- vaults are suites of trustless defi strategies to generate delta-minimized returns on $GLP assets (gmx's lp token, which receives 70% of gmx's fee revenue).
- vaults can provide liquidity on gmx to collect yield from $GLP. they are also the counterparty to margin traders (benefiting from trader losses).
- vault should be backtested against months of real-world market data (including edge cases), usually with a baseline such as a standalone usdc vault
- hedges are algorithmically rebalanced at regular intervals. hedging on gmx incurs fees for minting and burning of $GLP, opening and closing positions, and funding for open interest.

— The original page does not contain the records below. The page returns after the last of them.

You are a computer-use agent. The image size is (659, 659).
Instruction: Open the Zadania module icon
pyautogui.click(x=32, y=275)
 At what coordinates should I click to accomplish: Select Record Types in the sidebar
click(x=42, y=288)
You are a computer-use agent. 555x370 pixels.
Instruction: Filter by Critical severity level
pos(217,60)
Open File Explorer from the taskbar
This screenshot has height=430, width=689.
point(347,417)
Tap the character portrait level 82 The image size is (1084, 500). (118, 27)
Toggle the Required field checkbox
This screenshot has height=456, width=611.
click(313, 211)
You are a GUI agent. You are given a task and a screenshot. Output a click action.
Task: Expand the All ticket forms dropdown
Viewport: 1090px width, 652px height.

- delta neutral strategies offset volatility so that GLP owners win yields while also not having to worry about price changes.

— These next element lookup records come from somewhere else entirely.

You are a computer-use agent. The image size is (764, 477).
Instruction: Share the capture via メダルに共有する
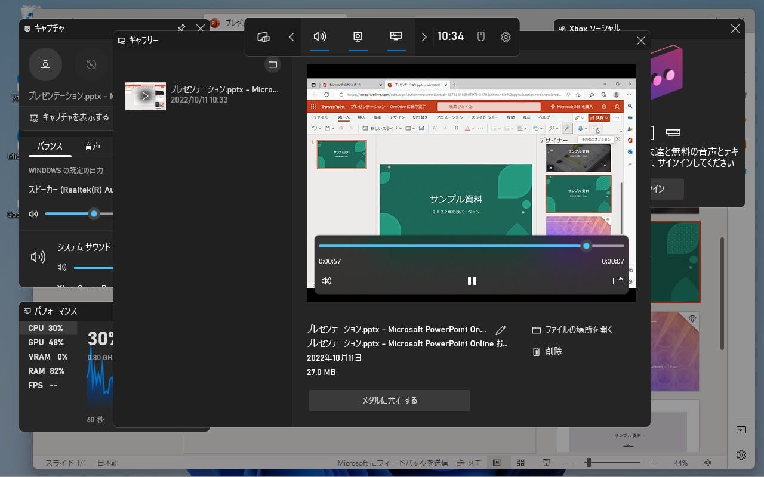(389, 401)
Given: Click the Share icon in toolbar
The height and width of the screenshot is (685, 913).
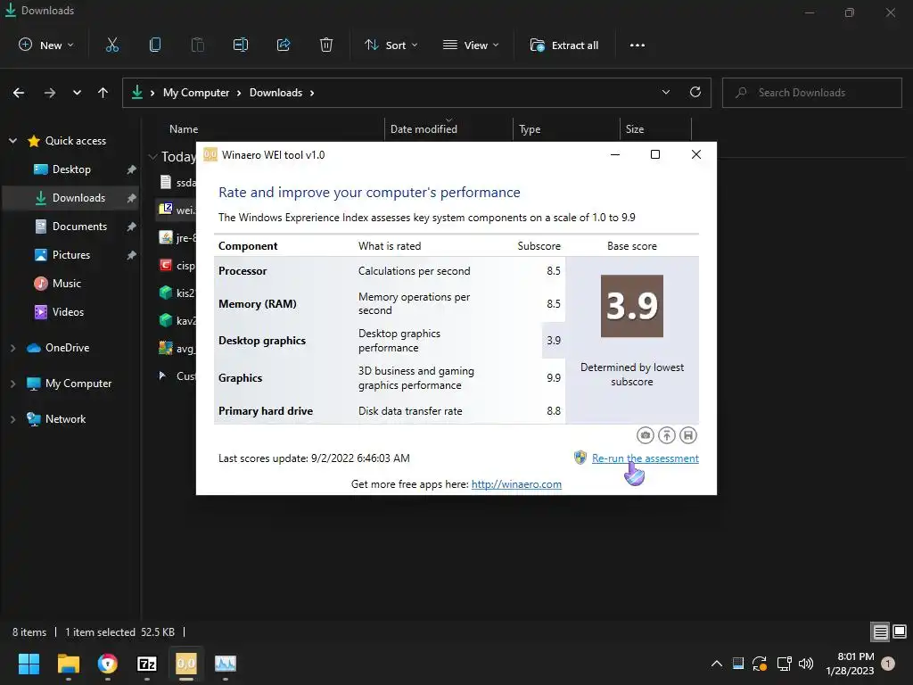Looking at the screenshot, I should click(x=284, y=45).
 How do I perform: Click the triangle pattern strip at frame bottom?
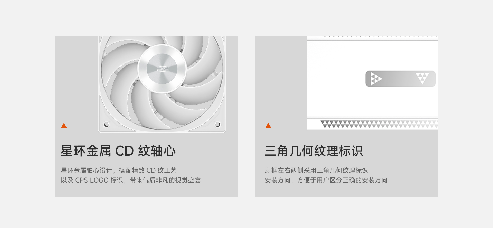(379, 124)
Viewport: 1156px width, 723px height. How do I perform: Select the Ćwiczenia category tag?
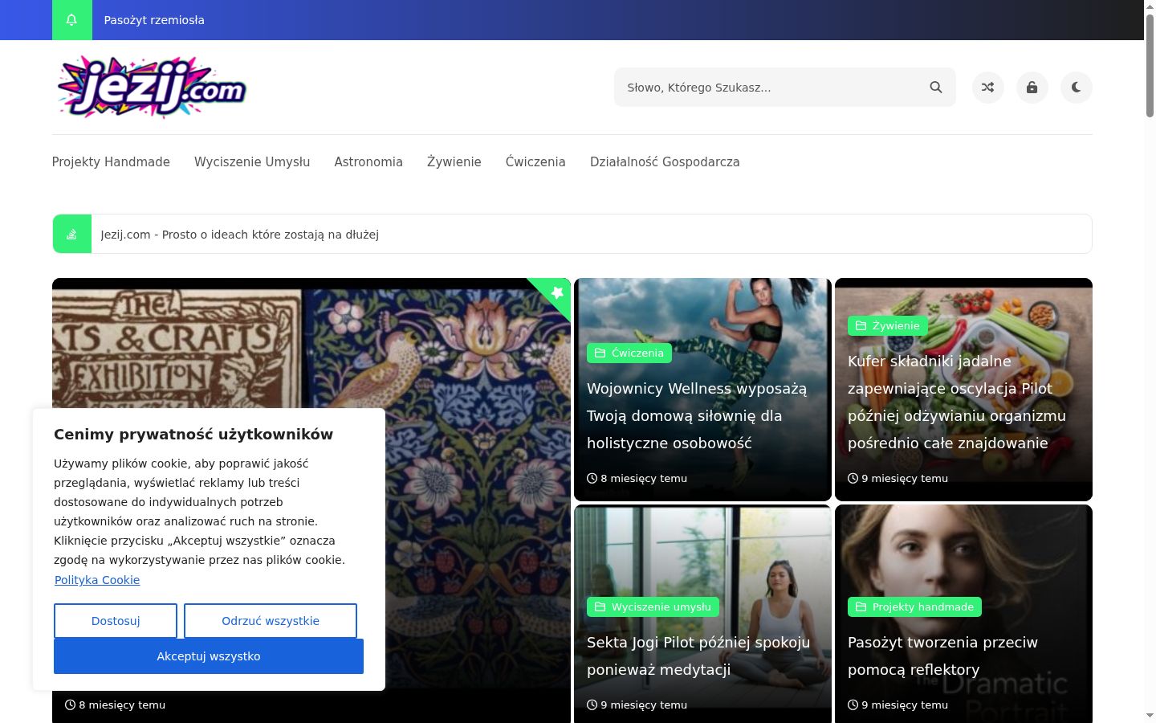(629, 353)
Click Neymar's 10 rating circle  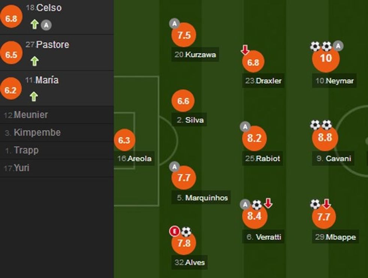tap(326, 58)
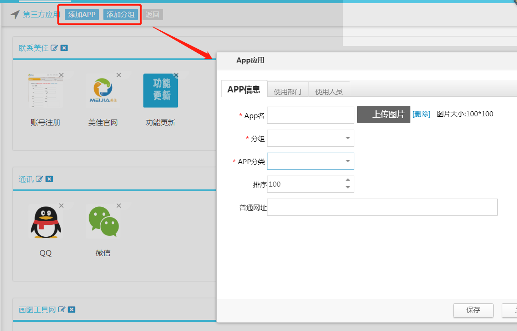Click inside the 普通网址 input field
Image resolution: width=517 pixels, height=331 pixels.
381,207
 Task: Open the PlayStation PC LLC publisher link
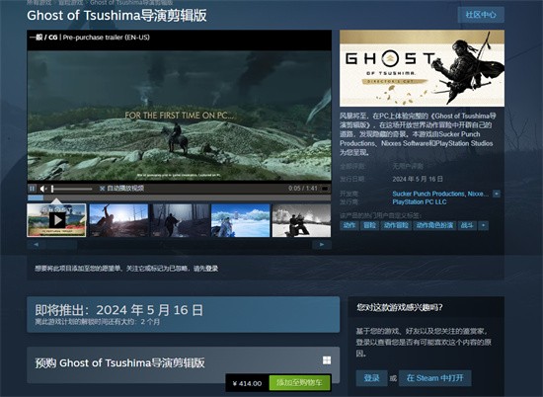pos(420,202)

- this is usally achieved with shorting its underlying assets or hedging the positions, and the positions must be constantly changed based on the weight of the assets.
- the first component of a pool are the available assets, which are the vault assets minus reserved assets (assets set aside to cover longs).
- by covering longs, a reserved $BTC that would move with $BTC is used to cover a long position by surrendering all the upside gains to the counterparty (but also taking all collaterals of the counterparty when the price of $BTC goes down).
- conversely, a short against the pool becomes a synthetic long as its credit gains to the pool when the price goes up (but takes money from the pool when the price goes down).
- hedging $GLP means taking short positions, either on GMX or on a CEX. The short pays when the directional asset goes down, and loses when the opposite happens.
- the spread of hedged $GLP over $ETH is a good measure of $GLP's performance, and why a hedged strategy might be a better holding strategy that minimises volatility.